[Task input]
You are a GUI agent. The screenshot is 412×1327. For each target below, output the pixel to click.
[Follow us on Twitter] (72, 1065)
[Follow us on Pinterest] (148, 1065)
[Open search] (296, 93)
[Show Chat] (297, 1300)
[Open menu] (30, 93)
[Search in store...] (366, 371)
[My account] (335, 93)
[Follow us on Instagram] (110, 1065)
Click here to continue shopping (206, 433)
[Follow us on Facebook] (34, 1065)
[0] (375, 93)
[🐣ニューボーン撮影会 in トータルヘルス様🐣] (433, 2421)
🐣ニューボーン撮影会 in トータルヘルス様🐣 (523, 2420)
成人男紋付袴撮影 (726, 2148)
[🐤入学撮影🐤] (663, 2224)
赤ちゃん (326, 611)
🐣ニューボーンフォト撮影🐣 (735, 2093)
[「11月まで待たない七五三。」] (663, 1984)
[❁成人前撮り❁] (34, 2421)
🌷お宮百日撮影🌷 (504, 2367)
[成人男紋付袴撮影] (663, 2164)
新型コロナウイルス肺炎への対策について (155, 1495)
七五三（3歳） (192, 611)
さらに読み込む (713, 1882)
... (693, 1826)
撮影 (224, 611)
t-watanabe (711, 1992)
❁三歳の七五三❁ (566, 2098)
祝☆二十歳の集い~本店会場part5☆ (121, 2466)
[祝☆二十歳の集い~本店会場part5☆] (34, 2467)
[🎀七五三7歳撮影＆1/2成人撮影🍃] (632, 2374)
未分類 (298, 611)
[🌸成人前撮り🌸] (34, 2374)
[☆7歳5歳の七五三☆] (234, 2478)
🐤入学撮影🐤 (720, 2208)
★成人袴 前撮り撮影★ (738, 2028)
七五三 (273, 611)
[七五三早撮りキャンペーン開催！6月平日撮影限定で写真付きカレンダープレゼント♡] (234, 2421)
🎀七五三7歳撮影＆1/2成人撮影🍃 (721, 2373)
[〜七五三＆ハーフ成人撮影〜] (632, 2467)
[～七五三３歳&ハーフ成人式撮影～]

[The task] Throughout the records above, find the lines in which the word "ニューボーン撮影会" appears and return them.

[Answer to this task]
[🐣ニューボーン撮影会 in トータルヘルス様🐣] (433, 2421)
🐣ニューボーン撮影会 in トータルヘルス様🐣 (523, 2420)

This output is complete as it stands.